Hacker101 CTF - Hello World!
DaNeil C
Posted on May 29, 2020
- CTF Name: Hello World!
- Resource: Hacker101 CTF
- Difficulty: Moderate
- Number of Flags: 1
Note::: NO, I won't be posting my found FLAGS, but I will be posting the methods I used.
Flag0
Hint
- What does the application do?
- Where does your input go?
- Look for interesting functions
Acquired By:
- Like other flags the first thing I want to do is look at the code. However, this application is very simple. It has a file to download and an input point.
- Now if we try and use this input with regular words we can see that anything we input is displayed back on the page AND it is also in the URL now.
- Taking a step sideways let's look at the file real quick. It appears to be something executable based on that
/lib64/
. This also tells us some useful information, this uses a 64 bit architecture. - There doesn't currently seem to be anything else useful so let's take this 64 bit architecture information and try some inputs in the "Stdin" field. If we populate some of the general inputs we can see that it is encoding a "#" mark and leaving everything else in the URL. I'm going to guess that we need some encoding then.

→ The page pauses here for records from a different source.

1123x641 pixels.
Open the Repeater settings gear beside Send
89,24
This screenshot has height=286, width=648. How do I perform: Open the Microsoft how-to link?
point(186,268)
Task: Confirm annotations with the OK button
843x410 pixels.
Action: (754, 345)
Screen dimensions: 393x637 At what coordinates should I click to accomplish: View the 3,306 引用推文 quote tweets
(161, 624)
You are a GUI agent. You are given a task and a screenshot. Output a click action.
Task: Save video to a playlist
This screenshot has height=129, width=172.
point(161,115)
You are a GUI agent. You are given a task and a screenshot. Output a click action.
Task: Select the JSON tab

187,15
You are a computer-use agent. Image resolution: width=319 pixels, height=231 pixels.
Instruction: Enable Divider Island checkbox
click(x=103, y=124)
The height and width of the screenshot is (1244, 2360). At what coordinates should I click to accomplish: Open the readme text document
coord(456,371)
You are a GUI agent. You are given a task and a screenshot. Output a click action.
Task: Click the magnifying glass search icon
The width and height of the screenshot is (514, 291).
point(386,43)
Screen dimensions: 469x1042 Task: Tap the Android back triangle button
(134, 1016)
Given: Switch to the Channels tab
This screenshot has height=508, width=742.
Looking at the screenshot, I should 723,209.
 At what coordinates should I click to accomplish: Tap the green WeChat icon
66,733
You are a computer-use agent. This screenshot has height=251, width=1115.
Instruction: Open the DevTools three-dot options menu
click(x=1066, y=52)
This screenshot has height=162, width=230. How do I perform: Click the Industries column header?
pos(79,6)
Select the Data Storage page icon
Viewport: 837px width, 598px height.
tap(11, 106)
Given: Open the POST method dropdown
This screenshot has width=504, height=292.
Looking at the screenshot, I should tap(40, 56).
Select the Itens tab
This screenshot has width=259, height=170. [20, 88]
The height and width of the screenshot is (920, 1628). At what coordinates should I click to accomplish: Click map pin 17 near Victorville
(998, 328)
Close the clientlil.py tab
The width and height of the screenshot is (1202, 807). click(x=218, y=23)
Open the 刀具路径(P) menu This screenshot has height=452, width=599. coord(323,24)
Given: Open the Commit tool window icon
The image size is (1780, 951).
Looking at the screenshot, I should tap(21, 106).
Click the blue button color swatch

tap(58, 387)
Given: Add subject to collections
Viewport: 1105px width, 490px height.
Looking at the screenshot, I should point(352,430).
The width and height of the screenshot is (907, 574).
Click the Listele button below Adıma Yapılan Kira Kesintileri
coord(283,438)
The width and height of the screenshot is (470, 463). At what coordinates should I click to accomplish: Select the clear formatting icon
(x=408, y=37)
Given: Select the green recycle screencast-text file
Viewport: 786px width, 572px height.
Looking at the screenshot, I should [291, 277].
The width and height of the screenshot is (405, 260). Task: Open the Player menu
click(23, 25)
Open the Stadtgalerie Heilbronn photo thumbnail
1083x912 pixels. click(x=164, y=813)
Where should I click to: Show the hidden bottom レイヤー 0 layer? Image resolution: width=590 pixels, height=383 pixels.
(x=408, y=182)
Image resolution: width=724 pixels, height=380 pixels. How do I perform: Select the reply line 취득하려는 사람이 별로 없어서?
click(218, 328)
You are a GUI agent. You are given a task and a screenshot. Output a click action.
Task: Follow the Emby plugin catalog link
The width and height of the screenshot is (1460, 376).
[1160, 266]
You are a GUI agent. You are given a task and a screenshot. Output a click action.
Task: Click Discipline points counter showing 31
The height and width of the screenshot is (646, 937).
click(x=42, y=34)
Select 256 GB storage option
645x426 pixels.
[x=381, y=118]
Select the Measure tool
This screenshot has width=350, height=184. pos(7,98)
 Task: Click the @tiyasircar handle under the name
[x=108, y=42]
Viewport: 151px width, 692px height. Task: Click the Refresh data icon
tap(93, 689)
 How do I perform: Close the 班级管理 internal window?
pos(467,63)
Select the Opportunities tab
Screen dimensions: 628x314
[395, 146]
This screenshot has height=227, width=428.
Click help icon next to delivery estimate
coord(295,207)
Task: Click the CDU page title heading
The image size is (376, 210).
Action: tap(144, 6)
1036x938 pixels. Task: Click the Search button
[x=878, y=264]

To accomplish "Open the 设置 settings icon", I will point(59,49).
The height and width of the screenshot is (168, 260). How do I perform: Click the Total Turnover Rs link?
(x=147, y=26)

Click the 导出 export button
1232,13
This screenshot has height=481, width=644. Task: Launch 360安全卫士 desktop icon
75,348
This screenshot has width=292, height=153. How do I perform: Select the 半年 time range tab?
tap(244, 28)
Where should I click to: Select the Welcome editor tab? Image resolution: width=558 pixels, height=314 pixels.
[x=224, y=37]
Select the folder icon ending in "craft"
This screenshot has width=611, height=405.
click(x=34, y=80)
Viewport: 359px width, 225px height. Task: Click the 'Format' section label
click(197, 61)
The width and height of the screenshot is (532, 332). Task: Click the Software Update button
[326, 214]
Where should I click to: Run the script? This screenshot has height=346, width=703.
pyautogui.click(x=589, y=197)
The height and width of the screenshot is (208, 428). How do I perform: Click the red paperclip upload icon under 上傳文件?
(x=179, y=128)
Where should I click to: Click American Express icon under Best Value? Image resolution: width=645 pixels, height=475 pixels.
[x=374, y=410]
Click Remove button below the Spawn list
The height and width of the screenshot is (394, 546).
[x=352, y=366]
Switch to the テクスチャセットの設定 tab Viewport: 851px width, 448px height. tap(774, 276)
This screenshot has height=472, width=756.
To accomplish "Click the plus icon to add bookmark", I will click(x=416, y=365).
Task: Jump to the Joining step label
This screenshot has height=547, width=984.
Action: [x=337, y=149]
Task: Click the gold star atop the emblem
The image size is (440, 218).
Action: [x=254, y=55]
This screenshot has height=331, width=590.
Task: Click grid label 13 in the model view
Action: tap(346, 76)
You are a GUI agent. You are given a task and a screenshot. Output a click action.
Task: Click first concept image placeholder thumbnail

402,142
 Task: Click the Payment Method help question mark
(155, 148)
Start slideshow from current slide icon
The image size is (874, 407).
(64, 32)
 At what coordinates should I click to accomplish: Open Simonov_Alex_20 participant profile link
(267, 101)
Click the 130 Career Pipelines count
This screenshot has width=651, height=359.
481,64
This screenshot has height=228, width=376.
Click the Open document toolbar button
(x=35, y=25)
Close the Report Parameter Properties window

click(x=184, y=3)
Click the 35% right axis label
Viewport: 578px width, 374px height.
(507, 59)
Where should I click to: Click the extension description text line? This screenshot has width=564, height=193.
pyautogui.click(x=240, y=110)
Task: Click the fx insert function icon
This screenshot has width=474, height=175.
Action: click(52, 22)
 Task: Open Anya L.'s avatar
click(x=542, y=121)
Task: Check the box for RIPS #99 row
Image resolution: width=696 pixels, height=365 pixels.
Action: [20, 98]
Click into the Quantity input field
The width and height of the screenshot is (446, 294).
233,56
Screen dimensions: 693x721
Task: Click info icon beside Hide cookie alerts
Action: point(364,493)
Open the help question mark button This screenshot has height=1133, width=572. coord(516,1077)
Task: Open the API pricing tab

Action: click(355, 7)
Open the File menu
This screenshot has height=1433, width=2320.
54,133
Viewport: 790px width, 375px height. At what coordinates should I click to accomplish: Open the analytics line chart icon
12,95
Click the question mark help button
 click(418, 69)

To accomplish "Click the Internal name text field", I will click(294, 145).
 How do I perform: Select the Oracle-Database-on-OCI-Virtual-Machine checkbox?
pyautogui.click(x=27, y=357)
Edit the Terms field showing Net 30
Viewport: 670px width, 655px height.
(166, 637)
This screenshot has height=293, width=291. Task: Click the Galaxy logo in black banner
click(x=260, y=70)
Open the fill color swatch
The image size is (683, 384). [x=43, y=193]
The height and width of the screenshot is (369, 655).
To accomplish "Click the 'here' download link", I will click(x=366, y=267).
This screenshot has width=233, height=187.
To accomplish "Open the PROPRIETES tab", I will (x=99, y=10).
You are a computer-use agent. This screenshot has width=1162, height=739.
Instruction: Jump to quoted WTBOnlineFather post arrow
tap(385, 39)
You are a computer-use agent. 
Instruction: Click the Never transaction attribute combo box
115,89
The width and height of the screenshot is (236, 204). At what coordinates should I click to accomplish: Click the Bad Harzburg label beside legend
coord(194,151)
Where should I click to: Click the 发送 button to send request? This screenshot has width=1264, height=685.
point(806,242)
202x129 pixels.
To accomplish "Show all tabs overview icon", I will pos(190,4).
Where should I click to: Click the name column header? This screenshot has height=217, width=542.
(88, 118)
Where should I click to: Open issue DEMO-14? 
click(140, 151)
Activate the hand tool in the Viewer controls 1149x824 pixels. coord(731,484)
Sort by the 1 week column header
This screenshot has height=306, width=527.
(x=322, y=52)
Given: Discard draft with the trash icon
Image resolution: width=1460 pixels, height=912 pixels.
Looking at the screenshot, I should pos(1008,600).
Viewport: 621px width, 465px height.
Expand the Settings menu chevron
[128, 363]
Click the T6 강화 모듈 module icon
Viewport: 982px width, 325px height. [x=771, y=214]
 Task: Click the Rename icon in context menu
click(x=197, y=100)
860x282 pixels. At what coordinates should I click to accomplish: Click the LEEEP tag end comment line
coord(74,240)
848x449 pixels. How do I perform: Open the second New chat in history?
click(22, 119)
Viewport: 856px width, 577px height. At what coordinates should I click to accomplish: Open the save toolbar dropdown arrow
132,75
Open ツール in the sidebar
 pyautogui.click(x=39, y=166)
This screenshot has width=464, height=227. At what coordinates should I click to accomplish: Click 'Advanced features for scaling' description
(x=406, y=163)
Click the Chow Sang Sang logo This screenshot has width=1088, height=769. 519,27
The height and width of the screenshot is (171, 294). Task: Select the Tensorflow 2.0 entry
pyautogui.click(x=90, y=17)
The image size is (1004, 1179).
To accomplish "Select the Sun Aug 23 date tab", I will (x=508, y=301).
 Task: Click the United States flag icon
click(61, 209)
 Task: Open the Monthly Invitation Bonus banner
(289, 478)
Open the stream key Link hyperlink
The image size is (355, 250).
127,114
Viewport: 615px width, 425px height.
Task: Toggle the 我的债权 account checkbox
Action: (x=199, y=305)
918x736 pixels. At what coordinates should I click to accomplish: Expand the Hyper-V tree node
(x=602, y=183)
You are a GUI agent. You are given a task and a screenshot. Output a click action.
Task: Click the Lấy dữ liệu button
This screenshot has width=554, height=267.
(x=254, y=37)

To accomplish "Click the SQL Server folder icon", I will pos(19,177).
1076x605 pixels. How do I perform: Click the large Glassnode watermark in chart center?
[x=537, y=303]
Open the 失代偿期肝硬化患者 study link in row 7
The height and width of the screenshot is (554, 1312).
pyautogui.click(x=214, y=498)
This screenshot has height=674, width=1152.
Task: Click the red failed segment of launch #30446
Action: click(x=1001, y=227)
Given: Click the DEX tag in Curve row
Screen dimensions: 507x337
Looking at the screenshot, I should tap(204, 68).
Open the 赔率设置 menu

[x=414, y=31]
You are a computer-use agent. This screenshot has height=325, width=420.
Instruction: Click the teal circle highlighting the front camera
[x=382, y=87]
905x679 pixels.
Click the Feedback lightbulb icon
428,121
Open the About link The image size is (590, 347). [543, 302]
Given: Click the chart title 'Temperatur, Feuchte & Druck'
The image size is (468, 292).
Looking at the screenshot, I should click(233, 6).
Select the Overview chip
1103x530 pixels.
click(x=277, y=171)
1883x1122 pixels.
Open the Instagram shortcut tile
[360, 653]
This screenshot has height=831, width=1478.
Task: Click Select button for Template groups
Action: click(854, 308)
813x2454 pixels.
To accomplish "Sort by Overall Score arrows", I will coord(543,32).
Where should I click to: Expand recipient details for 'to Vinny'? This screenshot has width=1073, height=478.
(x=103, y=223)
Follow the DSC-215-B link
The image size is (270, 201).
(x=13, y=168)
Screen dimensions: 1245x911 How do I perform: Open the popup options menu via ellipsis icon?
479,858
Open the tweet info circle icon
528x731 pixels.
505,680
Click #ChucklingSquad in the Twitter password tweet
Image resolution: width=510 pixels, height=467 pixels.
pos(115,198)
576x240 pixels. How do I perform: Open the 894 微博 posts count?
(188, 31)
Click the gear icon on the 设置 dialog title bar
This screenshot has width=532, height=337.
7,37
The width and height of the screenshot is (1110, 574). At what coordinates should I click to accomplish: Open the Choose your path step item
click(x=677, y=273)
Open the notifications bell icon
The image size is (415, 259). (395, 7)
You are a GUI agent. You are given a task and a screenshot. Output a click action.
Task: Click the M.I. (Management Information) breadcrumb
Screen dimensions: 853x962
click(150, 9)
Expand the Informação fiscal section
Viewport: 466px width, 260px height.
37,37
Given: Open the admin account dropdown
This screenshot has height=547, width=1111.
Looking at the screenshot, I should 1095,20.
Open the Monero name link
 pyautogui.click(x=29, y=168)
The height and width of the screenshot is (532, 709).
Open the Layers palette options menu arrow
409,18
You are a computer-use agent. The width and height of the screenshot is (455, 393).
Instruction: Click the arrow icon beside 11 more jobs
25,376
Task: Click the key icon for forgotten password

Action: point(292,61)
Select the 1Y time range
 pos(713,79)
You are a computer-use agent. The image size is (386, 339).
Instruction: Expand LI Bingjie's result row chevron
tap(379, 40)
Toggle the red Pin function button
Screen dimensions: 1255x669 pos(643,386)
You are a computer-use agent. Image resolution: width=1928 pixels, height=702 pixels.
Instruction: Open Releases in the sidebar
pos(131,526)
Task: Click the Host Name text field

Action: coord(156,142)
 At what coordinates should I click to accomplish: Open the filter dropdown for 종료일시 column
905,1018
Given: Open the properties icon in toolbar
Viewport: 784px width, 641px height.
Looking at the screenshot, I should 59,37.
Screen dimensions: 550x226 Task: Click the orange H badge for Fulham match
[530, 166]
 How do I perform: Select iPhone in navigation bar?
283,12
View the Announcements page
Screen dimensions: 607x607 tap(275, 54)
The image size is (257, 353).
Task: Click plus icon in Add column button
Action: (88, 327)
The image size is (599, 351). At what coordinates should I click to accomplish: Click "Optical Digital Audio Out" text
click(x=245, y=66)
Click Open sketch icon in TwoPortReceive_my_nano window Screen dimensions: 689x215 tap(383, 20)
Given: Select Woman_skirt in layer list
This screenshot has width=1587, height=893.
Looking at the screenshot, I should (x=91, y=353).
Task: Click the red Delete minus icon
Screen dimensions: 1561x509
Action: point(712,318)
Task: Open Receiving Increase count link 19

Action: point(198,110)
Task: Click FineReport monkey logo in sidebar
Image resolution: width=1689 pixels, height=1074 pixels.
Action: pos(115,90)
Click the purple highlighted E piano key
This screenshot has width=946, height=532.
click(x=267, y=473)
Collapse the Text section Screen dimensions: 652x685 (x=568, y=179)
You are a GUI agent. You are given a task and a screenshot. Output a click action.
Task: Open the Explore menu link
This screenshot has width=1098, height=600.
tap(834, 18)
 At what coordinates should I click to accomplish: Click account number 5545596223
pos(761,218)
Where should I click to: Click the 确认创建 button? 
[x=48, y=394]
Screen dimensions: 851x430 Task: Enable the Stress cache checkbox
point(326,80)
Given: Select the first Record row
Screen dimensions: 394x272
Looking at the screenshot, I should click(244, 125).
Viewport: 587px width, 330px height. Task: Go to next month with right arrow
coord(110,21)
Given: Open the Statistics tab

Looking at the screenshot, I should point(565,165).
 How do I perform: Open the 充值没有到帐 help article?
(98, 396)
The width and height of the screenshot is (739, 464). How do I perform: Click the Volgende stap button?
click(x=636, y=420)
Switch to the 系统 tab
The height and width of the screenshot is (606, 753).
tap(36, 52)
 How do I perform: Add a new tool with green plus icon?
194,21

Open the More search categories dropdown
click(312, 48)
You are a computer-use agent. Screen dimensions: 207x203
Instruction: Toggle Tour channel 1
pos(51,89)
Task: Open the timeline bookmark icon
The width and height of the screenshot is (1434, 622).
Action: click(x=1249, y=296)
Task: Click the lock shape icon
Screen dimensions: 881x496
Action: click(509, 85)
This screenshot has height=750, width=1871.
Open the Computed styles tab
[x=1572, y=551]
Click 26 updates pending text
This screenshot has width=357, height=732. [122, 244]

- Now if we swing back to the idea of a 64 bit architecture... "in computer architecture, 64-bit integers, memory addresses, or other data units are those that are 64 bits (8 octets) wide." (1) So, I am going to use this byte counter to help me create a payload (because I don't remember how many characters are needed for this). I am going to use only "A"s at first and this returns a "core dump" .
- It need a specific length for the file so I am going to try and add null bytes to the end one at a time in place of an "A" and see if or when it changes. However, now matter how many I placed it still didn't populate the flag.
- After some more research into this I learned about the file type and how binary exploitation works, see "learned" section below for more info, I now need to change the exploit. Let's explore this a bit more.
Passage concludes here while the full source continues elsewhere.